An adversary chooses the starting nodes of the agents. Several agents may share the same starting node. At the beginning, an agent has a little knowledge about its surroundings: it does not know either the graph topology, or the number of other agents, or the positions of the others relative to its own. Still regarding knowledge of the agents, we will study two scenarios: one in which the agents initially know the parameter n and one in which the agents do not initially know this parameter or even any upper bound on it.
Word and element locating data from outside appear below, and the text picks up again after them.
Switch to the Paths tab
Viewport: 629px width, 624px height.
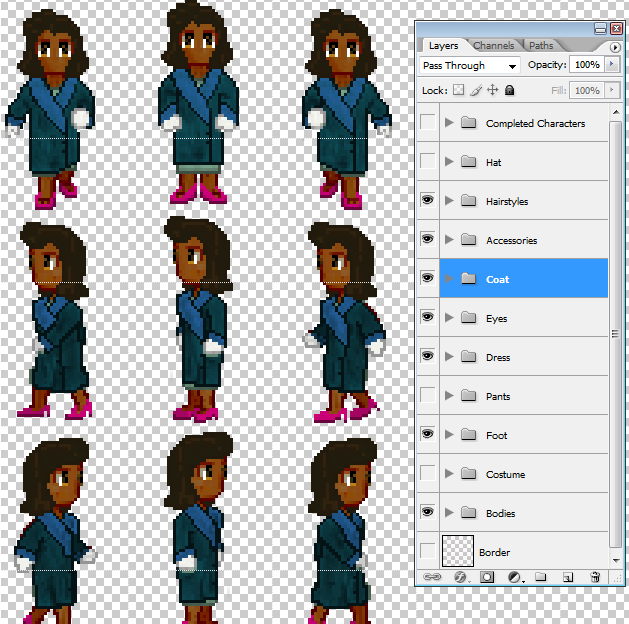point(541,45)
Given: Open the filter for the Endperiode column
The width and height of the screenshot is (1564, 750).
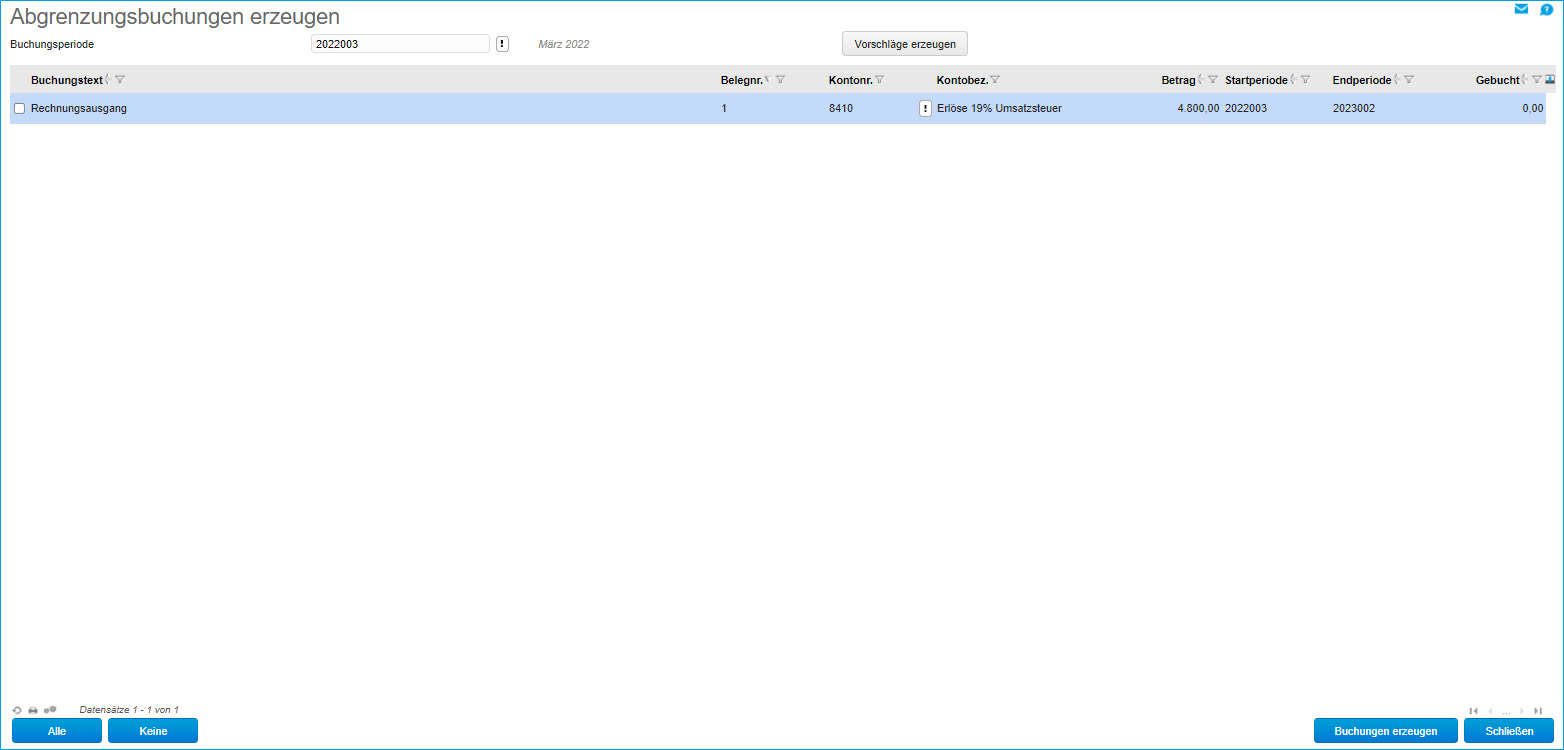Looking at the screenshot, I should (1408, 80).
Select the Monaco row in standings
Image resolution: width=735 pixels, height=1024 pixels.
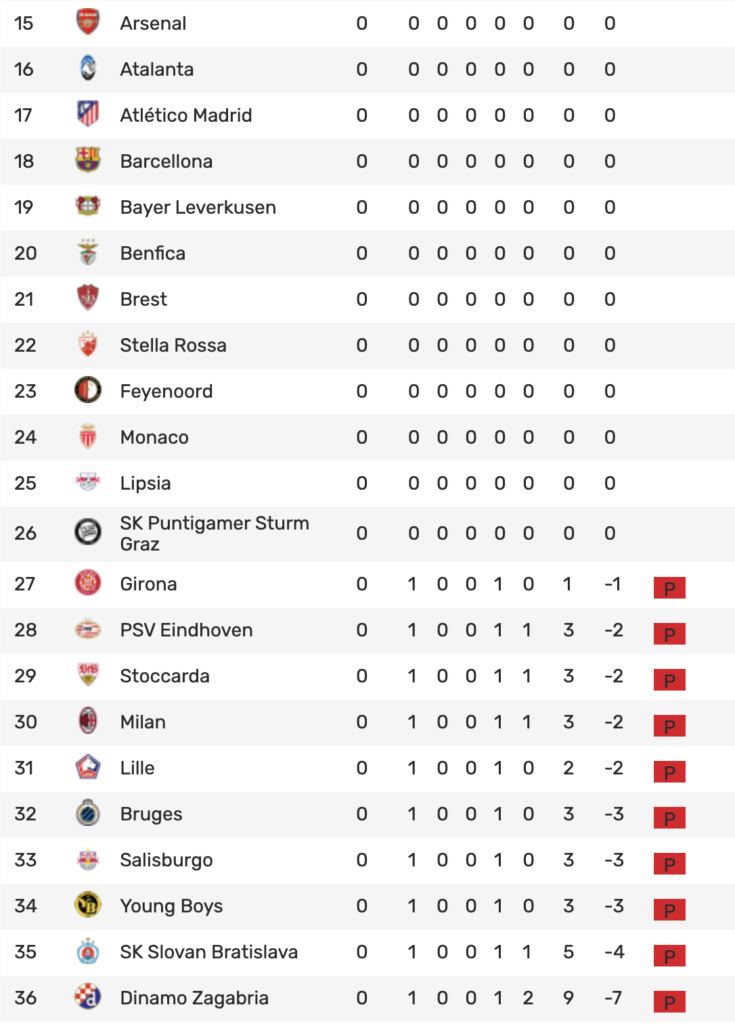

Time is discretized into an infinite sequence of rounds. In each round, every agent, which has been previously woken up (this notion is detailed in the next paragraph), is allowed to stay in place at its current node or to traverse an edge according to a deterministic algorithm. The algorithm is the same for all agents: only the input, whose nature is specified further in the subsection, varies among agents.

Before being woken up, an agent is said to be dormant. A dormant agent may be woken up only in two different ways: either by the adversary that wakes some of the agents at possibly different rounds, or as soon as a non-dormant agent is at the starting node of the dormant agent. We assume that the adversary wakes up at least one agent.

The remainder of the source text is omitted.